Nie zawsze ten, kto naprawdę narozrabia, ponosi karę. Zwłaszcza, gdy słodko marszczy nosek i patrzy z miłością w oczy swojej pani. Moja żona ma trzy siostry. Wszystkie kochają zwierzęta. W domu najstarszej szwagierki siedzi się na twardym krześle, bo fotele i kanapę opanowały jamnik Olek i kocur Odyseusz. Są złośliwe, bo wystarczy, że ktoś przycupnie na jednym miękkim klubowcu, a już Olo śpiący na drugim zeskakuje ze swojego miejsca, staje przed delikwentem i warczy… Pomaga mu Odyseusz, gryząc w łydki i prychając ze złością. Kiedy moja żona zapowiedziała, że szwagierka przyjeżdża do nas na Wielkanoc zdrętwiałem…
Nie byłem zachwycony
– Sama? – miałem nadzieję, że wydarzy się cud.
– No skąd? Odzio i Oluś też będą. Cieszysz się?
Miała być jeszcze druga siostra żony z ratlerką Gienią i trzecia siostra z mężem oraz dwiema papużkami falistymi. Zapowiadały się piękne święta! Jakby tego całego towarzystwa jeszcze było mało, szwagierka od papużek ma jeszcze syna. To, jak na razie, jedyne dziecko w rodzinie, więc jest rozpuszczony ponad wszelką miarę. Ciotki nieba by mu przychyliły, za to ich zazdrosne zwierzęta, nie bardzo lubią Andrzejka, bo ten bywa niepohamowany w zabawach i czułościach. Na przykład długo nie mógł zrozumieć, że podstarzały, leniwy i dostojny Odyseusz nie nadaje się na kompana i nie można go nosić na szyi w charakterze kołnierza! Na widok Jędrusia Odys mruży swoje złote ślepia i stroszy furto. Zdaje się mówić: „Zmiataj, bo dostaniesz lanie”! Odyseusz umie się bić. Wali łapą na odlew jak bokser. Jego kolega jamnik nieraz oberwał… Ratlerka Genowefa jest histeryczna i nerwowa. Kiedy się już rozszczeka, nie można jej uspokoić. Wystarczy, że Jędrek stanie w drzwiach, a Gienia rozpoczyna jazgot! Naprawdę, można oszaleć…

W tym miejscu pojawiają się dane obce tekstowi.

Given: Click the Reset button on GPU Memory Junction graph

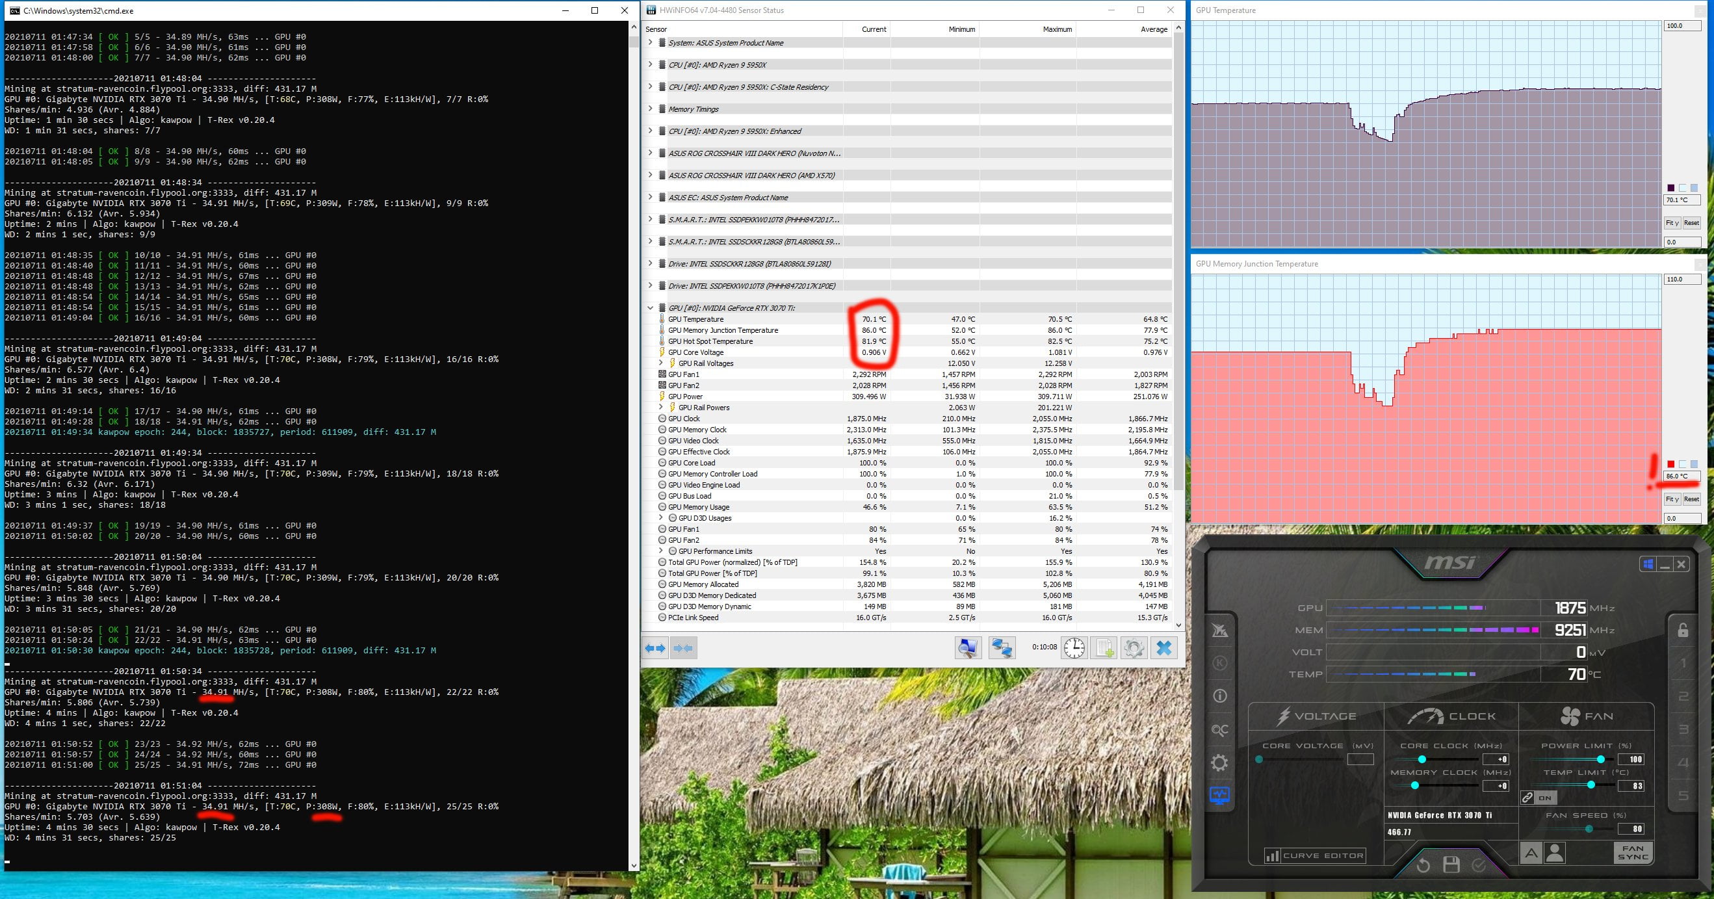Looking at the screenshot, I should pos(1691,498).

– Czy ty kochanie na pewno dobrze przemyślałaś tę wizytę? – pytam nieśmiało. – Może być trudno.
– Nie lubisz moich sióstr? – słyszę. – O co ci chodzi?
Kładę uszy po sobie.
„Będzie, co ma być” – myślę. „W końcu święta wielkanocne trwają tylko dwa dni… Jakoś wytrzymam”.
Moja żona szykuje dom na przyjęcie gości
Kupiła nowe firanki, drogie jak jasny gwint! Froteruje i pastuje parkiet, to znaczy mówi, jak to według niej trzeba zrobić, a wykonanie spada na mnie. Lodówka się nie domyka od delikatesów, szafki uginają od owoców i słodyczy, cały kredens jest zapchany, a jej jeszcze mało.

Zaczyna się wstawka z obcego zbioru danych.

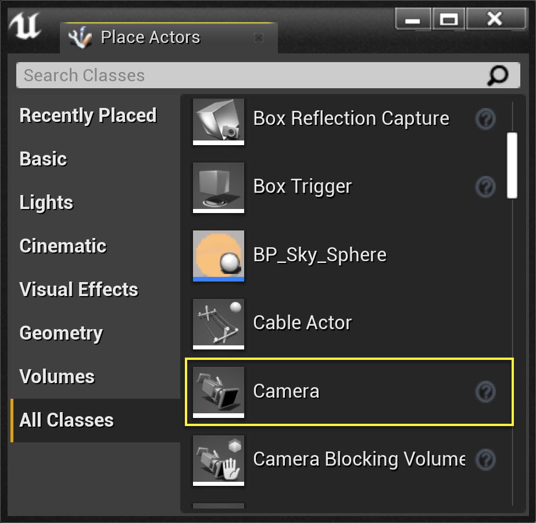The image size is (536, 523).
Task: Open help for Box Trigger
Action: point(485,187)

– Lepiej się zastanówmy, jak ich porozmieszczać? – proponuję. – Logistycznie trzeba się przygotować, to prawie jak najazd tatarskich oddziałów na wschodnie rubieże…

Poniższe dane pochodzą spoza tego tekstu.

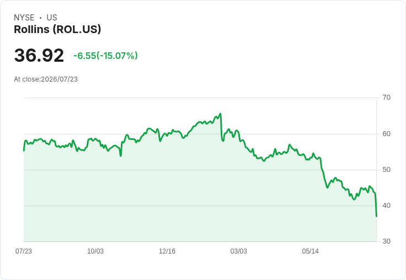Screen dimensions: 406x280
Task: Click the 40 price axis label
Action: pos(386,206)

– A co to za problem? – dla mojej żony wszystko jest proste. – Pies, kot i Romka w jednym pokoju, w drugim Gienia z papugami, bo ona jest za mała i, w razie czego ich nie dosięgnie… Oczywiście Gośka, Karolina i Jacek z nimi.
– A Jędruś?
– U nas, oczywiście! Rozłożymy materac dmuchany, zmieścimy się.
Już się nie odzywam. Czarno to wszystko widzę, ale milczę… Zaczęli się zjeżdżać w Wielki Piątek wieczorem. Na razie obeszło się bez sensacji, wszyscy byli zmęczeni, spłoszone zwierzaki zachowywały się spokojnie, papużki przycupnęły w klatce, jakby ich nie było. Również noc minęła bez niepotrzebnych atrakcji. Rano siostry szykowały koszyczek ze święconką, wybierały najpiękniejsze pisanki spośród przywiezionych, martwiły się, że galareta na rybie nie zastyga i dekorowały lukrem mazurki. Koło południa kobiety wyszły na święcenie pokarmów do kościoła, zabierając z sobą Jędrusia.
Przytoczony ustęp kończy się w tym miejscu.